Passage given -
━━━━

While differential aileron travel is a common practice used to reduce adverse yaw, its effect is slight and the only way to fully eliminate adverse yaw with a flat-bottom wing airplane is with simultaneous rudder. If you did attempt to reduce adverse exclusively with differential, you would end up with so much up-aileron travel that the airplane would push downward when entering turns, at the start of rolls, etc. A little differential is good, but don’t get carried away.

AILERON/RUDDER MIXING FOR THE FUTURE
Many new fliers eventually go on to enjoying the “flying on rails” handling and increased capabilities of symmetrical wing sport models. Note that symmetrical-wing airplanes do not require aileron/rudder mixing because adverse yaw is negligible with this type.

Actually, those who learn to fly a flat-bottom wing trainer with aileron/rudder mixing will find the transition into symmetrical-wing sport models easier than most. That’s because the control habits learned while flying a basic trainer with aileron/rudder mixing are the same techniques used to fly symmetrical-wing sport models. This is because in both instances, pilots are flying without adverse yaw and maintaining a direct correlation between their inputs and the response of the plane. Conversely, those who learn to fly with adverse yaw (un-mixed) will have to re-train their habits when flying a sport model without adverse yaw.

━━━━

Dataset content -

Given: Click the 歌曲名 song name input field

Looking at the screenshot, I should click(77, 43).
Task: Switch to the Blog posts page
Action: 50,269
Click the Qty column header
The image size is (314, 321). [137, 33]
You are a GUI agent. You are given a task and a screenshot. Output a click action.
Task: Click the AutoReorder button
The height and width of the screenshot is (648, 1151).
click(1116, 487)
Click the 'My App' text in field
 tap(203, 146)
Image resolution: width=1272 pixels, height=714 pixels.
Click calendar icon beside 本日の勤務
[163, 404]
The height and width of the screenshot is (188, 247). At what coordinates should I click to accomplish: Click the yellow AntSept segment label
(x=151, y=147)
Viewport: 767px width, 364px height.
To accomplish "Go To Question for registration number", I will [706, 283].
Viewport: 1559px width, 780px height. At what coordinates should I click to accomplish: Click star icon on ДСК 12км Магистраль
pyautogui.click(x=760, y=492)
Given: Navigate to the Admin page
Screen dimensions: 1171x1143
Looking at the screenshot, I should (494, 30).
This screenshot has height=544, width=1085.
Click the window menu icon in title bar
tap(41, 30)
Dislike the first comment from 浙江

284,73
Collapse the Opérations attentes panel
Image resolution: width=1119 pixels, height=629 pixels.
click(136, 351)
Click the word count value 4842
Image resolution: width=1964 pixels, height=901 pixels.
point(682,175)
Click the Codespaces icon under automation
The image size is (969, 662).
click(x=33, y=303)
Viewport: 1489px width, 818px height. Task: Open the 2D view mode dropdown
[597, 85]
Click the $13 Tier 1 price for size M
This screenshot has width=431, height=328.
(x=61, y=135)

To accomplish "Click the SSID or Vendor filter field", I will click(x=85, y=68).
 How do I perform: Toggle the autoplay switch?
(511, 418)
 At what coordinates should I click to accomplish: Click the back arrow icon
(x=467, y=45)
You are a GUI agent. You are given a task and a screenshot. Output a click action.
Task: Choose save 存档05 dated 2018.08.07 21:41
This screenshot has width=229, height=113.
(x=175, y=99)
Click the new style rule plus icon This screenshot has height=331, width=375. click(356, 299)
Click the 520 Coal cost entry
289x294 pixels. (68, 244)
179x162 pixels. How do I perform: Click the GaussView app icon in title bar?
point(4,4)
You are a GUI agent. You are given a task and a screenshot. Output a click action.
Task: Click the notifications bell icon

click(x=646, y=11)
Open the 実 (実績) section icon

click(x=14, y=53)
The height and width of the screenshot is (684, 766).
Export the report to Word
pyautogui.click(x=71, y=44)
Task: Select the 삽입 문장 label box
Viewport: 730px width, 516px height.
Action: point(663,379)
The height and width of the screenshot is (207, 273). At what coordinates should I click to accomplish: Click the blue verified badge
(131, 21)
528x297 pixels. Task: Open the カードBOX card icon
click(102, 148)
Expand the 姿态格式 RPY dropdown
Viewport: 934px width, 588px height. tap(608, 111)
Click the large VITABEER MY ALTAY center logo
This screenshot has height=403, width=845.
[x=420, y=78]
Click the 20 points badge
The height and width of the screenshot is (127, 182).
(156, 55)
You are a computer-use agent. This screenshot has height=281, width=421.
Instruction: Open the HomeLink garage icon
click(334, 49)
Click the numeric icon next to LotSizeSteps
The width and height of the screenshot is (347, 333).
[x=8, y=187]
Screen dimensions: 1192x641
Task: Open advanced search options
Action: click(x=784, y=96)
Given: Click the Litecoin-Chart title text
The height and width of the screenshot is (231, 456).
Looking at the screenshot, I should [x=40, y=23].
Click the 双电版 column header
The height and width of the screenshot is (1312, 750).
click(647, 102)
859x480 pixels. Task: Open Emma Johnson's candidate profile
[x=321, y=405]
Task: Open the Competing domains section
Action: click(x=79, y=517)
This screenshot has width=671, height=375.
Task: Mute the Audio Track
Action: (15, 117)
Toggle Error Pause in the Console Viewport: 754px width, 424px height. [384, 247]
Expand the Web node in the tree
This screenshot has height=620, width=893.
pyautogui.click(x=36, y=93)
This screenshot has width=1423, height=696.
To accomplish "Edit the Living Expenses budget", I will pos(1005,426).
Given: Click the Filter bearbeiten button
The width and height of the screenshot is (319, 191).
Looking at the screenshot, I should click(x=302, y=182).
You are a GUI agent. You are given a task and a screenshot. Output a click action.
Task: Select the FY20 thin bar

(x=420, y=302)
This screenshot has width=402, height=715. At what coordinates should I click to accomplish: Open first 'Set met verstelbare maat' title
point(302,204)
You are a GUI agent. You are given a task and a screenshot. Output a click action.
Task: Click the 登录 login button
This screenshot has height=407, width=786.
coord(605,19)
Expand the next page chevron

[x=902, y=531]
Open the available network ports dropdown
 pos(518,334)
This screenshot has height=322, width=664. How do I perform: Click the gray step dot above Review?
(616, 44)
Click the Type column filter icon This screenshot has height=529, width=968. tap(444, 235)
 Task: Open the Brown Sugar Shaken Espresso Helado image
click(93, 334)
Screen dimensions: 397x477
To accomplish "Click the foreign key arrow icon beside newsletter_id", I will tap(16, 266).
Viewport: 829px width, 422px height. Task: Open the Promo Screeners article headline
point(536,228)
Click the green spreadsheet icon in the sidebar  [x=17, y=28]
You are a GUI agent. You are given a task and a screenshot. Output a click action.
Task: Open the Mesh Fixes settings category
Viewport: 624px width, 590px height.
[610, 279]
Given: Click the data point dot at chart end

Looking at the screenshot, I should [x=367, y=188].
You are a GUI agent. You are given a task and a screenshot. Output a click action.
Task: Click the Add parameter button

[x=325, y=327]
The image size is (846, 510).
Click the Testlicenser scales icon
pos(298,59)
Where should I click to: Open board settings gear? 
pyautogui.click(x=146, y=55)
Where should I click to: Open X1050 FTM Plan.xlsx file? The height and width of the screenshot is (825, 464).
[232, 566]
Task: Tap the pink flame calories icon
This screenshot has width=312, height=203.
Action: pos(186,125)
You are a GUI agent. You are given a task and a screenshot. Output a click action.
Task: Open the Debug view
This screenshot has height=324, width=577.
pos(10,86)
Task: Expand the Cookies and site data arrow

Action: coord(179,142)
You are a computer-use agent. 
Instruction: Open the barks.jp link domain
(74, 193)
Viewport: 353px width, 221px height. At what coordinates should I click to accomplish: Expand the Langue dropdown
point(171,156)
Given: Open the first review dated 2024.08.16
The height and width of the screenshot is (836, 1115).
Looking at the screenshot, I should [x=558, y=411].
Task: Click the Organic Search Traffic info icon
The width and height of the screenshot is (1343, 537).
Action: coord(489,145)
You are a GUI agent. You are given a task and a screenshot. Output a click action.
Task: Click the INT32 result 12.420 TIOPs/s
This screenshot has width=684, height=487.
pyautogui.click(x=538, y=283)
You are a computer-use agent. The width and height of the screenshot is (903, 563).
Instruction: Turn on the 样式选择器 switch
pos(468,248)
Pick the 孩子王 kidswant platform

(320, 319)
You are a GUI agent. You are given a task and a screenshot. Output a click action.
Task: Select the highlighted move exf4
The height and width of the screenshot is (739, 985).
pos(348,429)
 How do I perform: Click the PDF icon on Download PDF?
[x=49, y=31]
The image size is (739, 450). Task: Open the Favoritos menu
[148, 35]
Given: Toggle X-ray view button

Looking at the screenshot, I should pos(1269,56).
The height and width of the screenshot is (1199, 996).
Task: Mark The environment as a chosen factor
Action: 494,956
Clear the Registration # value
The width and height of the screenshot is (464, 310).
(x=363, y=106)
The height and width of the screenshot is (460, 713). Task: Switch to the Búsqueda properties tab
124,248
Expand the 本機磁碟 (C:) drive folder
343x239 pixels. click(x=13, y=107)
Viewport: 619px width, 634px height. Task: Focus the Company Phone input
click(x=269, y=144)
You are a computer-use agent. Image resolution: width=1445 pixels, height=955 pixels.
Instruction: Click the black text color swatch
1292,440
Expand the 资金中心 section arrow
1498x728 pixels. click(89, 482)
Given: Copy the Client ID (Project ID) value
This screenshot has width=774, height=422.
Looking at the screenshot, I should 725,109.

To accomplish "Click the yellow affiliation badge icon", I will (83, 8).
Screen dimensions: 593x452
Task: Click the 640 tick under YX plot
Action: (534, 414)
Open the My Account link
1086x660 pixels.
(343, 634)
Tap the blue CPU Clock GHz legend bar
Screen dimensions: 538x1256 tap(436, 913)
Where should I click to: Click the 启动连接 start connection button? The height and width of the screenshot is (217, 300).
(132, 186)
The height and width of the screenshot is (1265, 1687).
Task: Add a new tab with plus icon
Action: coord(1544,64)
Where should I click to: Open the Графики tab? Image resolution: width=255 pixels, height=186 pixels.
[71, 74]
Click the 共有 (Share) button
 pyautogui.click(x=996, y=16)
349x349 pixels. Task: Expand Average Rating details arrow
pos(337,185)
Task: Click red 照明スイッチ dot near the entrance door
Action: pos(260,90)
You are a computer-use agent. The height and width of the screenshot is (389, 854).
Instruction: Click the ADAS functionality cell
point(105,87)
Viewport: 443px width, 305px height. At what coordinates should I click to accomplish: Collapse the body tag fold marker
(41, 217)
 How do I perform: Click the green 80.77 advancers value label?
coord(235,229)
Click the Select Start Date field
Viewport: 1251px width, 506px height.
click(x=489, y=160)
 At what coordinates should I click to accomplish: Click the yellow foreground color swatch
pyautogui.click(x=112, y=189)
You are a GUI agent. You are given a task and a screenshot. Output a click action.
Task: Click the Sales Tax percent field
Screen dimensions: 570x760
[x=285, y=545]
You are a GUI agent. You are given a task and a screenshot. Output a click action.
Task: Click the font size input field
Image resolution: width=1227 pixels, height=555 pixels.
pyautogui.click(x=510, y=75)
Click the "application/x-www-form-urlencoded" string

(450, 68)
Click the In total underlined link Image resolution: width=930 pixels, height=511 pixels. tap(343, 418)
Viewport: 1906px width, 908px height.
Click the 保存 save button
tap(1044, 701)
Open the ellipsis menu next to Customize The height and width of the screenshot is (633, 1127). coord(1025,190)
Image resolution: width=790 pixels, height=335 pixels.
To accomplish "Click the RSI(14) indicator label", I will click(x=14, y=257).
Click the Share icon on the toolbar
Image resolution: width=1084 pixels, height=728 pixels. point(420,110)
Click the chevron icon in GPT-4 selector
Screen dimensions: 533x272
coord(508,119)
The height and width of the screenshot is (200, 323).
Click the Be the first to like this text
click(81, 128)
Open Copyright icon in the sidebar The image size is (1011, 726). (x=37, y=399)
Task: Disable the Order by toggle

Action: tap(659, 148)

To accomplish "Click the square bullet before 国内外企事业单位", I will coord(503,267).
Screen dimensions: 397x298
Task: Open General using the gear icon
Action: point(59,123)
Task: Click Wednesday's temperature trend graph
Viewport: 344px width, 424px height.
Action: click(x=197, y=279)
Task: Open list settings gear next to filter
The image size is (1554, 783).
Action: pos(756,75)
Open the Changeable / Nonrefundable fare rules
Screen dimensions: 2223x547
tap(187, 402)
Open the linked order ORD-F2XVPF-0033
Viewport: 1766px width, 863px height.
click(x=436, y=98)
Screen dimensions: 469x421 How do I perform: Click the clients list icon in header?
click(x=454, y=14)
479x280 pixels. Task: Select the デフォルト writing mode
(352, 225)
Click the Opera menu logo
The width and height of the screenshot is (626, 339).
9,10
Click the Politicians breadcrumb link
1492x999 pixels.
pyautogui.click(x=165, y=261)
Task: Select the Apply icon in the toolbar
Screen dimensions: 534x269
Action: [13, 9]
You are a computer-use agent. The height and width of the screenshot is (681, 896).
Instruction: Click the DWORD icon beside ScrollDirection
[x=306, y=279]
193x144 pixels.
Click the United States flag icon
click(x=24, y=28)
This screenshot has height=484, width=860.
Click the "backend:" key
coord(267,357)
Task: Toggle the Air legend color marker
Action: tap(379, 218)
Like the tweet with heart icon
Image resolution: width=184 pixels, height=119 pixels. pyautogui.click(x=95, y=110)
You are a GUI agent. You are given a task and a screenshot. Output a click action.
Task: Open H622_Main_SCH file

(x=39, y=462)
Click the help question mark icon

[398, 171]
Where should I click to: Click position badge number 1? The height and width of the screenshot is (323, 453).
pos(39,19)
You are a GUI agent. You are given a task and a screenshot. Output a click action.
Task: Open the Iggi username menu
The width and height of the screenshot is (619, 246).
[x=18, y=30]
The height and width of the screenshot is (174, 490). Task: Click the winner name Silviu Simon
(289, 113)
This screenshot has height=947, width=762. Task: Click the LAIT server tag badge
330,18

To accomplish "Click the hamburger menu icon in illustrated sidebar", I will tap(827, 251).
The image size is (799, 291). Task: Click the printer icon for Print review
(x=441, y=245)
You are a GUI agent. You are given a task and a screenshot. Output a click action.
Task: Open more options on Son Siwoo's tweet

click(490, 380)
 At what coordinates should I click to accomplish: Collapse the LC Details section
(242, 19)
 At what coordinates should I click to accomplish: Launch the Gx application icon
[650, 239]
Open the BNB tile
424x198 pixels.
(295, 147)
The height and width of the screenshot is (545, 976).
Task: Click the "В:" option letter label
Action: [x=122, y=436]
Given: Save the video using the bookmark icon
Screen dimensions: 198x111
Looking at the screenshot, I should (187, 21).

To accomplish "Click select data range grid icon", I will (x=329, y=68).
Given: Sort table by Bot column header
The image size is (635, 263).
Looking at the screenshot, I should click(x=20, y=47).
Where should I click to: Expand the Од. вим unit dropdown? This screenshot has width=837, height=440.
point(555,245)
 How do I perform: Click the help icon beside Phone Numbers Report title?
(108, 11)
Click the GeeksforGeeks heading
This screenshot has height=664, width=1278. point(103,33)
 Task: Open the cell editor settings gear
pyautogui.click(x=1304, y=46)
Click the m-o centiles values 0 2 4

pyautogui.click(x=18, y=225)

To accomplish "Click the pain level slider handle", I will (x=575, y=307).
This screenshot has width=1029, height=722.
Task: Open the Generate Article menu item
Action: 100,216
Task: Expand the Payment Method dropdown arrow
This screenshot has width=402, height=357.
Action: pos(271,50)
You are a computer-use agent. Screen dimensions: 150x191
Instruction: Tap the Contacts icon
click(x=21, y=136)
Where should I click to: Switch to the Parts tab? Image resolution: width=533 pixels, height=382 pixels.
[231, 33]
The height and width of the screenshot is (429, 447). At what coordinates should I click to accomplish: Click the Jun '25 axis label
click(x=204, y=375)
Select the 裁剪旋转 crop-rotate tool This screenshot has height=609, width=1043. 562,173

━━━━

What to work on - Quote every sentence in the passage about adverse yaw and aileron/rudder mixing that contains the exact phrase "adverse yaw".

Worked answer -
While differential aileron travel is a common practice used to reduce adverse yaw, its effect is slight and the only way to fully eliminate adverse yaw with a flat-bottom wing airplane is with simultaneous rudder.

Note that symmetrical-wing airplanes do not require aileron/rudder mixing because adverse yaw is negligible with this type.

This is because in both instances, pilots are flying without adverse yaw and maintaining a direct correlation between their inputs and the response of the plane.

Conversely, those who learn to fly with adverse yaw (un-mixed) will have to re-train their habits when flying a sport model without adverse yaw.